— Start of INFORMATION PROVIDED —
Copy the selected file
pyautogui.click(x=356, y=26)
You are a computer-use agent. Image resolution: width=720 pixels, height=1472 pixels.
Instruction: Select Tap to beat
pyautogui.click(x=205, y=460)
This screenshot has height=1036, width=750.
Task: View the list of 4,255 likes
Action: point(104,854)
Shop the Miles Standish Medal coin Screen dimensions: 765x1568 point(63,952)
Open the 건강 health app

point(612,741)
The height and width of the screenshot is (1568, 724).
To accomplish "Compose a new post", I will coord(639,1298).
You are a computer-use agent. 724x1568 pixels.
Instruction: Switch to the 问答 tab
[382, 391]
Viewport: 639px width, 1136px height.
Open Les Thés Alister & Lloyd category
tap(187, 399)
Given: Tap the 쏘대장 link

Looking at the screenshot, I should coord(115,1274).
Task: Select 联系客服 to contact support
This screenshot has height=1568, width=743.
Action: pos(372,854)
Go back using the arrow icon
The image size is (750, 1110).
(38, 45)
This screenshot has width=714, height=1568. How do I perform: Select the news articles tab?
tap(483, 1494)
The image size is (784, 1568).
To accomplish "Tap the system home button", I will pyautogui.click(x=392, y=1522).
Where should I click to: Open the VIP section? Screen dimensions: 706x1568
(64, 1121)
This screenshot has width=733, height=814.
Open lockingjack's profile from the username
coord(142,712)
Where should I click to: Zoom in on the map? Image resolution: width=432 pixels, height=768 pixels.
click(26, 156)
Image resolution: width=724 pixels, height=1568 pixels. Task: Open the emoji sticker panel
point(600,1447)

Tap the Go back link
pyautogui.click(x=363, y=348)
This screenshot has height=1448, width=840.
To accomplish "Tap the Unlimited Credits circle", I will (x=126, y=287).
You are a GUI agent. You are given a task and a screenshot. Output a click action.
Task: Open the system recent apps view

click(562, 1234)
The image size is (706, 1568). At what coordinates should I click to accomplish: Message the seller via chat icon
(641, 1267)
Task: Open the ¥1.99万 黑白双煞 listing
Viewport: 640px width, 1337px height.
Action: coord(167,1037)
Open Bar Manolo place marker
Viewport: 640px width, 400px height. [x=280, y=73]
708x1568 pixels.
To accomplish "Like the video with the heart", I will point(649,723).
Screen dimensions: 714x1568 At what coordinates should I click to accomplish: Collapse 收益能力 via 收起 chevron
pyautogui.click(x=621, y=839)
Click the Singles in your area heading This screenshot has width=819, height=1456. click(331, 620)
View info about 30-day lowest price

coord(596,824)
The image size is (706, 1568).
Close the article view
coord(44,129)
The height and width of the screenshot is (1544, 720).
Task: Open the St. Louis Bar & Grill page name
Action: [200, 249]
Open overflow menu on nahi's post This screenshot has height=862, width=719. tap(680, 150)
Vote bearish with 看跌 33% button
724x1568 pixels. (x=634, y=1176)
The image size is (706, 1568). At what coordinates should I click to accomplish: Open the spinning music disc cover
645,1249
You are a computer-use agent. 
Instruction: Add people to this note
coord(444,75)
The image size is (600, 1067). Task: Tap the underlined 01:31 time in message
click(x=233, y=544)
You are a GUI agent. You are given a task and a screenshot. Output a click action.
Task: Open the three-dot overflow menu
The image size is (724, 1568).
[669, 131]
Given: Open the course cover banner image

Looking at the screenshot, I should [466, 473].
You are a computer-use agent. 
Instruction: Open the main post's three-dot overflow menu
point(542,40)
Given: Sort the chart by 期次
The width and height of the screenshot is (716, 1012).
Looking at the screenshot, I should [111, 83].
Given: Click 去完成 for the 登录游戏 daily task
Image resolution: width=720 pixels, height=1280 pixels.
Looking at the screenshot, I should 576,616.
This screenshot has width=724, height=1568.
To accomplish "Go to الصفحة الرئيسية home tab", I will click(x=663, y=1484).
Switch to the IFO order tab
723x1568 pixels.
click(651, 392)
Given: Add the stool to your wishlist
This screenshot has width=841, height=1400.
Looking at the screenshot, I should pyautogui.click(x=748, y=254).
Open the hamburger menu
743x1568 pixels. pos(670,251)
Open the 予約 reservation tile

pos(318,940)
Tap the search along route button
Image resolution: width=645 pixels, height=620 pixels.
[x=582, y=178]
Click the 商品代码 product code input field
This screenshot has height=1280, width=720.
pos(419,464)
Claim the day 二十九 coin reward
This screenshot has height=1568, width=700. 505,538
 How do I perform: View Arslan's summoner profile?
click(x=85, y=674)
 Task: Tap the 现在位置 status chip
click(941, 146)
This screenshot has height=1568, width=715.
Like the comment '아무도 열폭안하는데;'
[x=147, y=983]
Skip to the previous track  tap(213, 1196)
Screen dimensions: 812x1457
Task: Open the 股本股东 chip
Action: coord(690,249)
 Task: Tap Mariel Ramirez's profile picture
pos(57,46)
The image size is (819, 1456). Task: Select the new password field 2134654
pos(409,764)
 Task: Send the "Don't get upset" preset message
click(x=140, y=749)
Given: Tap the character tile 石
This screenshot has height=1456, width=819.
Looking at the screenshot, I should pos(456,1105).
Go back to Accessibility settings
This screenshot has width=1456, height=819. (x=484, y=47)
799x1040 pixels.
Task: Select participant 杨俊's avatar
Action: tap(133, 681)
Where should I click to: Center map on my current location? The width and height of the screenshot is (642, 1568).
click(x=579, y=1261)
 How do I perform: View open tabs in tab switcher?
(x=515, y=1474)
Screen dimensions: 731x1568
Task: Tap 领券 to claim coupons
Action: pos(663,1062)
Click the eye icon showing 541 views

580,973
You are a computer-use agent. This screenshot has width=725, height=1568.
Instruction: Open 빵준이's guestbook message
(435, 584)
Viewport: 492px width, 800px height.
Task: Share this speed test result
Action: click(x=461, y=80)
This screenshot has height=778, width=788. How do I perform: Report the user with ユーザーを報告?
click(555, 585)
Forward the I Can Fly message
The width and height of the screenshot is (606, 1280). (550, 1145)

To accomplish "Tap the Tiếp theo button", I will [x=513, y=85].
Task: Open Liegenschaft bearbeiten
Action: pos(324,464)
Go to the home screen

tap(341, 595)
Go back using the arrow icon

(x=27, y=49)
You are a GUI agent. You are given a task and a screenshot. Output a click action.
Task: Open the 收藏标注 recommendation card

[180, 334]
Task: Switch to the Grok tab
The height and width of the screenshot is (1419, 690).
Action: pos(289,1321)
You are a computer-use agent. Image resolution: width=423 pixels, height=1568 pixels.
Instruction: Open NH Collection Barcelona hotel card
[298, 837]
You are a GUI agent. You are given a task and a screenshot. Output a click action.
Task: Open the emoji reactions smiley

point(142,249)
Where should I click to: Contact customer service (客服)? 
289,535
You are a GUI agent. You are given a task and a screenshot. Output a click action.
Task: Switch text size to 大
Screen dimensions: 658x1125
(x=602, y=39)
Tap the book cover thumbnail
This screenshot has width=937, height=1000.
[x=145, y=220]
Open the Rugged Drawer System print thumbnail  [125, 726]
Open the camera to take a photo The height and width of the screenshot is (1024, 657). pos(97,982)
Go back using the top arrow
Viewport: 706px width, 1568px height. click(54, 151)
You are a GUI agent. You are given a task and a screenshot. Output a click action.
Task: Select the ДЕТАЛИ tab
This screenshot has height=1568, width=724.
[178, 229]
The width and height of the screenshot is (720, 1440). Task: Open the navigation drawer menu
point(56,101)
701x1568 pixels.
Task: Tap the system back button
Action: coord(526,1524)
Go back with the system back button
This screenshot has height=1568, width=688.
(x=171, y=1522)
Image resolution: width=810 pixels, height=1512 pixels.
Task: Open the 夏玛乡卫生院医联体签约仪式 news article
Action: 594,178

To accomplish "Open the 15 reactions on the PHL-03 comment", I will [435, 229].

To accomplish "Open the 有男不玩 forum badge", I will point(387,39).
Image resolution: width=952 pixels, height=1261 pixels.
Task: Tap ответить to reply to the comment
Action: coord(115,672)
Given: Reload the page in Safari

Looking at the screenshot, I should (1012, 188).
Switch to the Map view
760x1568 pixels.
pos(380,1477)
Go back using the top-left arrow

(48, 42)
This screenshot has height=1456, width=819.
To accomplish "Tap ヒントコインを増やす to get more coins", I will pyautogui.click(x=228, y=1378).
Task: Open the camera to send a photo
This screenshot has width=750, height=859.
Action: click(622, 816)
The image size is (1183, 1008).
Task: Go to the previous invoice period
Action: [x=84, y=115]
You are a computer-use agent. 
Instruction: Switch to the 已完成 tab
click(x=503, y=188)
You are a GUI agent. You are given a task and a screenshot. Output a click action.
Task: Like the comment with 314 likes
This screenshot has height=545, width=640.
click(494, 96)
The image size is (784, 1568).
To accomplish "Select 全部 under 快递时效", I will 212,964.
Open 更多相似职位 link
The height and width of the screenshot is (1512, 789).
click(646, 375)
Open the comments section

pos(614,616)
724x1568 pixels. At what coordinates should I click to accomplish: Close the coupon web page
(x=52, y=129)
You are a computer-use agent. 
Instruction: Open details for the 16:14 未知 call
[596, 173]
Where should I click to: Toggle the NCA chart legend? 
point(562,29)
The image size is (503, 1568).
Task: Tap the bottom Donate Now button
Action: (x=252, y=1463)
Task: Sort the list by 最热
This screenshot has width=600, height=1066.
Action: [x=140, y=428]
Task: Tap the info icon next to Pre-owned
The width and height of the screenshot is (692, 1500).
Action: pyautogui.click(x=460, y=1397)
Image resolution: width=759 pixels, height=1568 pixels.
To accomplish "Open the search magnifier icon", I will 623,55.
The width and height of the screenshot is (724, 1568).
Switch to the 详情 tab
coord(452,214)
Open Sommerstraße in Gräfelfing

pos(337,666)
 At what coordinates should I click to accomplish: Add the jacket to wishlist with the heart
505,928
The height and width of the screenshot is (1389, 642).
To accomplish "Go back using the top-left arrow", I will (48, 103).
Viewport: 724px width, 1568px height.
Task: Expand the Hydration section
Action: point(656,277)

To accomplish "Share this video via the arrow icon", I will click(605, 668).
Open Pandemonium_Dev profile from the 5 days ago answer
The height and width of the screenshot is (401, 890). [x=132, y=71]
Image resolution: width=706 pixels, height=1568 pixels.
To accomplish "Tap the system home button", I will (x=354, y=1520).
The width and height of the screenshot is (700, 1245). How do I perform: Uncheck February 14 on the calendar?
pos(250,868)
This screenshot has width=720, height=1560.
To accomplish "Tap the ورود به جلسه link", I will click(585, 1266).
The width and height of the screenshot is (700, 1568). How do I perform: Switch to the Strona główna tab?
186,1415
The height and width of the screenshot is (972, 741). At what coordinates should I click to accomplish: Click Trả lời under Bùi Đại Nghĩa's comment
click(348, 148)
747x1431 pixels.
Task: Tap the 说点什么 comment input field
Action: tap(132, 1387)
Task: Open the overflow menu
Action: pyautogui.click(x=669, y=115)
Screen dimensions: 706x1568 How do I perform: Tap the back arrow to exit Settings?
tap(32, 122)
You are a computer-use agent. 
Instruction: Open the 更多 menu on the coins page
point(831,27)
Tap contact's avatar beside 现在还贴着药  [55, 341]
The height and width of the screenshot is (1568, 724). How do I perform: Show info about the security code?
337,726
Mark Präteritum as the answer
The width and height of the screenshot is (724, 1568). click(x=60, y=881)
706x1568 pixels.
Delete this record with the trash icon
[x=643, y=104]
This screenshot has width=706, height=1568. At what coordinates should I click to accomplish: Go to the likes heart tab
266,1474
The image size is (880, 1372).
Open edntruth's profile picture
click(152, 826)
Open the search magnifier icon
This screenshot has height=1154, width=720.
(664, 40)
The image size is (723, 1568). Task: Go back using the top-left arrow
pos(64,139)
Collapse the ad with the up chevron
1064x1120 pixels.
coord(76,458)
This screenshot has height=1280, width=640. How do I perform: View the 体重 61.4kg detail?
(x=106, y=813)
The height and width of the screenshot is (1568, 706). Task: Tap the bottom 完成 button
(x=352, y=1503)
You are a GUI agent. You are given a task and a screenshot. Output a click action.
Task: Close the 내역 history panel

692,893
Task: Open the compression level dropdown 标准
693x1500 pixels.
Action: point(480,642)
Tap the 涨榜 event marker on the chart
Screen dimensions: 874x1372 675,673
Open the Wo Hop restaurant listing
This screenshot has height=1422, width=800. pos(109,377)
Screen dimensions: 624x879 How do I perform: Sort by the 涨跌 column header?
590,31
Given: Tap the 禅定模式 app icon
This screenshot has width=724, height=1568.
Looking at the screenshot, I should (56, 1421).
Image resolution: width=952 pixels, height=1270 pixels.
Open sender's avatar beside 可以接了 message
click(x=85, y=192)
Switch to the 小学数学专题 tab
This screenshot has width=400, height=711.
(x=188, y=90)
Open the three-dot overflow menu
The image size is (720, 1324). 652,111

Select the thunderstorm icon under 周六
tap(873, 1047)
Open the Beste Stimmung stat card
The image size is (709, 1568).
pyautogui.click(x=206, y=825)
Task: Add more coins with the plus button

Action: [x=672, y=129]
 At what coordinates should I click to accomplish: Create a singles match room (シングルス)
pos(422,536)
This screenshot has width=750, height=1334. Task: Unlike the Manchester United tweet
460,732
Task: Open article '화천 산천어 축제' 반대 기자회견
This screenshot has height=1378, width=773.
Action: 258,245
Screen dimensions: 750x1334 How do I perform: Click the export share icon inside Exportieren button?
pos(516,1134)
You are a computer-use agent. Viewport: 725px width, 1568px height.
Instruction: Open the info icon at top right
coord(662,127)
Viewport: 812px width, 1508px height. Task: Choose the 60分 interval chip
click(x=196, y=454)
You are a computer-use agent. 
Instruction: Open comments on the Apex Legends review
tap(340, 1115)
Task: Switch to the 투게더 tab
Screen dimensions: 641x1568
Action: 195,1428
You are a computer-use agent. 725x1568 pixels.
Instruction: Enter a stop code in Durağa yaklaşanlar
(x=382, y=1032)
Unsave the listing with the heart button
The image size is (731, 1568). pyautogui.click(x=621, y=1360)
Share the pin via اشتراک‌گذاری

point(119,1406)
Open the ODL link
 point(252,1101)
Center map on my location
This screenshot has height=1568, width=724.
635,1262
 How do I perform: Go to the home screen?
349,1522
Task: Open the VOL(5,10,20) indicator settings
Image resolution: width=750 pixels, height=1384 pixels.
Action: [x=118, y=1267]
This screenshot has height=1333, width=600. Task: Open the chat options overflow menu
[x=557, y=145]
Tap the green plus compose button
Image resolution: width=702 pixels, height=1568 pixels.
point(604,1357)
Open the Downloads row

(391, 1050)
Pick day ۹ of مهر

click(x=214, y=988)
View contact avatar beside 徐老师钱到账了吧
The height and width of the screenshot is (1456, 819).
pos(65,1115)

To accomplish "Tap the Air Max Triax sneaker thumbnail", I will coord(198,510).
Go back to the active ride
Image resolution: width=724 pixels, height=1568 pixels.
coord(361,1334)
— End of INFORMATION PROVIDED —
-- WRITTEN TASK --
Can you reproduce, unchanged, every line from the one containing "Viewport: 639px width, 1136px height." up to and including the one containing "724x1568 pixels. (x=634, y=1176)"?

-- TASK SOLUTION --
Viewport: 639px width, 1136px height.
Open Les Thés Alister & Lloyd category
tap(187, 399)
Given: Tap the 쏘대장 link

Looking at the screenshot, I should coord(115,1274).
Task: Select 联系客服 to contact support
This screenshot has height=1568, width=743.
Action: pos(372,854)
Go back using the arrow icon
The image size is (750, 1110).
(38, 45)
This screenshot has width=714, height=1568. How do I perform: Select the news articles tab?
tap(483, 1494)
The image size is (784, 1568).
To accomplish "Tap the system home button", I will pyautogui.click(x=392, y=1522).
Where should I click to: Open the VIP section? Screen dimensions: 706x1568
(64, 1121)
This screenshot has width=733, height=814.
Open lockingjack's profile from the username
coord(142,712)
Where should I click to: Zoom in on the map? Image resolution: width=432 pixels, height=768 pixels.
click(26, 156)
Image resolution: width=724 pixels, height=1568 pixels. Task: Open the emoji sticker panel
point(600,1447)

Tap the Go back link
pyautogui.click(x=363, y=348)
This screenshot has height=1448, width=840.
To accomplish "Tap the Unlimited Credits circle", I will (x=126, y=287).
You are a GUI agent. You are given a task and a screenshot. Output a click action.
Task: Open the system recent apps view

click(562, 1234)
The image size is (706, 1568). At what coordinates should I click to accomplish: Message the seller via chat icon
(641, 1267)
Task: Open the ¥1.99万 黑白双煞 listing
Viewport: 640px width, 1337px height.
Action: coord(167,1037)
Open Bar Manolo place marker
Viewport: 640px width, 400px height. [x=280, y=73]
708x1568 pixels.
To accomplish "Like the video with the heart", I will point(649,723).
Screen dimensions: 714x1568 At what coordinates should I click to accomplish: Collapse 收益能力 via 收起 chevron
pyautogui.click(x=621, y=839)
Click the Singles in your area heading This screenshot has width=819, height=1456. click(331, 620)
View info about 30-day lowest price

coord(596,824)
The image size is (706, 1568).
Close the article view
coord(44,129)
The height and width of the screenshot is (1544, 720).
Task: Open the St. Louis Bar & Grill page name
Action: [200, 249]
Open overflow menu on nahi's post This screenshot has height=862, width=719. tap(680, 150)
Vote bearish with 看跌 33% button
724x1568 pixels. (x=634, y=1176)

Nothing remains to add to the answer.